Mereoni Vibose

Personal information
- Born: 26 April 1951 Nadroga, Fiji
- Died: 27 January 2018 (aged 66) Sigatoka, Fiji
- Occupation: Athlete

Sport
- Country: Fiji
- Sport: Discus and javelin

Medal record
Women's athletics
Representing Fiji
Oceania Athletics Championships
| Bronze medal – third place | 1990 Suva | Women's discus |
| Gold medal – first place | 1990 Suva | Women's javelin |
South Pacific Games
| Silver medal – second place | 1969 Port Moresby | Women's discus |
| Silver medal – second place | 1969 Port Moresby | Women's javelin |
| Gold medal – first place | 1975 Tumon | Women's javelin |
| Bronze medal – third place | 1975 Tumon | Women's discus |
| Gold medal – first place | 1979 Suva | Women's javelin |
| Silver medal – second place | 1983 Apia | Women's discus |
| Silver medal – second place | 1983 Apia | Women's javelin |
| Gold medal – first place | 1987 Nouméa | Women's javelin |
| Bronze medal – third place | 1991 Port Moresby | Women's discus |

= Mereoni Vibose =

Fijian track and field athlete

Mereoni Vibose (26 April 1951 – 27 January 2018) was a Fijian female track and field athlete who competed in the discus throw and javelin throw. She won nine South Pacific Games medals from 1969 to 1991 and set the Fijian record for javelin and discus at the National Athletics Championships. Vibose was inducted into the Fiji Sports Hall of Fame in 1998. She represented her country internationally at the World Championships in Athletics and at the Commonwealth Games.

==Biography==
Vibose was born on 26 April 1951. She grew up in Nadroga, Fiji and was an athlete during her time at Adi Cakobau School.

In national championships, Vibose won 2 gold medals in javelin and discus each at the 1983 and 1987 National Athletics Championships in Fiji. During the championships, Vibose set the Fijian discus record in 1983 with 47.76 m and the Fijian javelin record in 1987 with 53.18 m. Alternatively, Vibose won nine South Pacific Games medals during her career. Her first South Pacific medals were a silver medal in the javelin and discus events at the 1969 South Pacific Games. Overall, Vibose won a total of nine medals at the South Pacific games.

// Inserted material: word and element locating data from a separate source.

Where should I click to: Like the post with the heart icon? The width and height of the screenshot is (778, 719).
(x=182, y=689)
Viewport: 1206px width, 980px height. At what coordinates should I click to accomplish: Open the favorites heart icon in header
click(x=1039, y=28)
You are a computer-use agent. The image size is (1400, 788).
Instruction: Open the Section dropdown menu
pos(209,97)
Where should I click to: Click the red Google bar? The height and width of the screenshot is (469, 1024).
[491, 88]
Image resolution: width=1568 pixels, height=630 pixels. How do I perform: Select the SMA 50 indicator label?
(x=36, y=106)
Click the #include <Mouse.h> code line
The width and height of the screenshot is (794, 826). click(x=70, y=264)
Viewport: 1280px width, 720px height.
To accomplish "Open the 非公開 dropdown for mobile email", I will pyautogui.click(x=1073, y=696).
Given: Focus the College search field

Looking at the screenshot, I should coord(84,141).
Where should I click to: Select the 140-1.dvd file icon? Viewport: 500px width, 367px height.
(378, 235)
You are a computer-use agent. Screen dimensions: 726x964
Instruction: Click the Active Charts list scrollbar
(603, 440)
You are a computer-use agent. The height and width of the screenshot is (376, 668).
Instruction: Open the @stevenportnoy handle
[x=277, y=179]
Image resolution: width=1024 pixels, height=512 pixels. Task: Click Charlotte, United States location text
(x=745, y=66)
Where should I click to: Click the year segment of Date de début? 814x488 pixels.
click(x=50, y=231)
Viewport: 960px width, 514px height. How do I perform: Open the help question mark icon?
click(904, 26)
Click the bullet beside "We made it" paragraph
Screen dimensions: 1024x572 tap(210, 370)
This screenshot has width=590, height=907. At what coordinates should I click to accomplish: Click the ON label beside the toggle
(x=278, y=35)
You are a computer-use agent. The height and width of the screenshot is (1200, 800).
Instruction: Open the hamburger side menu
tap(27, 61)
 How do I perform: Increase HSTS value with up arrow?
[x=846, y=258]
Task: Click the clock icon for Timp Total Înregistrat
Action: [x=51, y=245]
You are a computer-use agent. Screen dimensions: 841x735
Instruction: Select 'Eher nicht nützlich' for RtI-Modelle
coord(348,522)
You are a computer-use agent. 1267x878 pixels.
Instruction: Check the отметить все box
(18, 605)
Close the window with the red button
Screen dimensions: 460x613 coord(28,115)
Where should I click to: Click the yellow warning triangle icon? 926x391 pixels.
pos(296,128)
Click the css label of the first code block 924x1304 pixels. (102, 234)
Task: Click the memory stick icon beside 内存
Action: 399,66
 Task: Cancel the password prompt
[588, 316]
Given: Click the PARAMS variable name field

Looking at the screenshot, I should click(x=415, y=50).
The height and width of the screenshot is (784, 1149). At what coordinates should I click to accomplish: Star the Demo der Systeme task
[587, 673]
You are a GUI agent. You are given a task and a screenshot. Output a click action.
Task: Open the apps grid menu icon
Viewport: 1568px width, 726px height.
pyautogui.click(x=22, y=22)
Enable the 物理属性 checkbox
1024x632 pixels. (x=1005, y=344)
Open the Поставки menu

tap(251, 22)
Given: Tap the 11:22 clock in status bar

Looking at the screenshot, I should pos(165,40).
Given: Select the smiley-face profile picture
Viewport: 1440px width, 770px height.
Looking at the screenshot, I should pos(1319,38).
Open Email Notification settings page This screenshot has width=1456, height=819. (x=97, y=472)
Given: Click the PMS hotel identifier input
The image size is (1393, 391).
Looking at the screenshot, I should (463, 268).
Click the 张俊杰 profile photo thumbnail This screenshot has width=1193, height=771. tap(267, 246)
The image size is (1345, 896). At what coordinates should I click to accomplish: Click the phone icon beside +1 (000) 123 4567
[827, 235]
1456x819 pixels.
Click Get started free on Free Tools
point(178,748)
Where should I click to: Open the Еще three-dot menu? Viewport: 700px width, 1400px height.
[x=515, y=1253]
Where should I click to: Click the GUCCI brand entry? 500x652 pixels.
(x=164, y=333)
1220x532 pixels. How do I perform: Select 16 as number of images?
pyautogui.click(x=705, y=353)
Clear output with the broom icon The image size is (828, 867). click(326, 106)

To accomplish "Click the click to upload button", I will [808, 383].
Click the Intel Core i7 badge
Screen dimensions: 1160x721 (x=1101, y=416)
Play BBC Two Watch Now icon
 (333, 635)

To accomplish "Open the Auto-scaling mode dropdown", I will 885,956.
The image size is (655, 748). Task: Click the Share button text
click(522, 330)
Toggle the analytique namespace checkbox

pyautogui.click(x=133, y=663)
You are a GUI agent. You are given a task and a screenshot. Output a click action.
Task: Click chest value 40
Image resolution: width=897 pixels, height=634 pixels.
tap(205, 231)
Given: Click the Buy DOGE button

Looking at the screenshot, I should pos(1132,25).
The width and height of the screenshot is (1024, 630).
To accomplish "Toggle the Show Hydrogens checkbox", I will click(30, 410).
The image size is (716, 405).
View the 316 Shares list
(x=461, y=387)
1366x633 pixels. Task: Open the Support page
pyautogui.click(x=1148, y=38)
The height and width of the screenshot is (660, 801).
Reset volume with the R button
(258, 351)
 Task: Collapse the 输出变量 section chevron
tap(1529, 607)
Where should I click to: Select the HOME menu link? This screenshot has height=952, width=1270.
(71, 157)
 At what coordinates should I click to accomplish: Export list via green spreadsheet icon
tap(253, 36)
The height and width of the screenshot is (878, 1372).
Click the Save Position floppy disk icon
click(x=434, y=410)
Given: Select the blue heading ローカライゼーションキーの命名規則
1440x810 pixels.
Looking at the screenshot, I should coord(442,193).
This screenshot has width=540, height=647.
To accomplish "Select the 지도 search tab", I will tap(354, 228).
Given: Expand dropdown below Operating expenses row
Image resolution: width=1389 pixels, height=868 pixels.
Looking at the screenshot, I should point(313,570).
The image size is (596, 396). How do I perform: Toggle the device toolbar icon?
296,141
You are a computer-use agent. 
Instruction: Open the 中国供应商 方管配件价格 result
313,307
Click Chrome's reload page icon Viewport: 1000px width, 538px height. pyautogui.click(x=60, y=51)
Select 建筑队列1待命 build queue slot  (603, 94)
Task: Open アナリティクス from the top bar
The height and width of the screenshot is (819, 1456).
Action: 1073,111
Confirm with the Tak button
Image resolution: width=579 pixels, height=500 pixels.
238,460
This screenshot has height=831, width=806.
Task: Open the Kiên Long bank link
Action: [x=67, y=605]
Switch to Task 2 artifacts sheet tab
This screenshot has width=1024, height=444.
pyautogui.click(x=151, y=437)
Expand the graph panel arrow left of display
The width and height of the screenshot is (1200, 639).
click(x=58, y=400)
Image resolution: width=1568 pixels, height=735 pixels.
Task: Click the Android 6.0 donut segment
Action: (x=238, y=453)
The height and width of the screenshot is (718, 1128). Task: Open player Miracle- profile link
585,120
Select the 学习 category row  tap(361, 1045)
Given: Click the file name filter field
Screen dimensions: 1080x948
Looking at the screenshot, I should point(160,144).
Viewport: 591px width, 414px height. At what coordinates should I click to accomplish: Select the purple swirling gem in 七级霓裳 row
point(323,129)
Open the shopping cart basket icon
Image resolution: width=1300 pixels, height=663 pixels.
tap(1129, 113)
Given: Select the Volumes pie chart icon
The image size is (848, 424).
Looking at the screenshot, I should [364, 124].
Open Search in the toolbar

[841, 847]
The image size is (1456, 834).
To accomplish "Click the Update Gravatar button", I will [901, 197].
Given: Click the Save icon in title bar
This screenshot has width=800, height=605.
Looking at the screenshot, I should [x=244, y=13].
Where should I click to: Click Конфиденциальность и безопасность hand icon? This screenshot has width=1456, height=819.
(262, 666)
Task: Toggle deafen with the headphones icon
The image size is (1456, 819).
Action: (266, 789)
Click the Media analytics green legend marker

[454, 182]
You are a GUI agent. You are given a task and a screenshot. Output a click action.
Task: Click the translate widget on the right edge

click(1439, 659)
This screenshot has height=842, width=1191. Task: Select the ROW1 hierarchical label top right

Outside of the South Pacific, Vibose competed at the 1974 Commonwealth Games and the 1982 Commonwealth Games but did not medal. The following year, Vibose competed in the 1983 World Championships in Athletics in the javelin and discus events. After competing at the 1987 World Championships in Athletics in javelin, Vibose's final IAAF event was at the 1990 Oceania Athletics Championships where she won a bronze in discus and a gold in javelin. Vibose retired the following year in 1991. After her retirement, Vibose returned to athletics to compete in the 2016 World Masters Athletics Championships. Her best performance at the World Masters was fourth place in the javelin event.

In 1998, Vibose was inducted into the Fiji Sports Hall of Fame.

Vibose died on 27 January 2018 in Sigatoka, Fiji.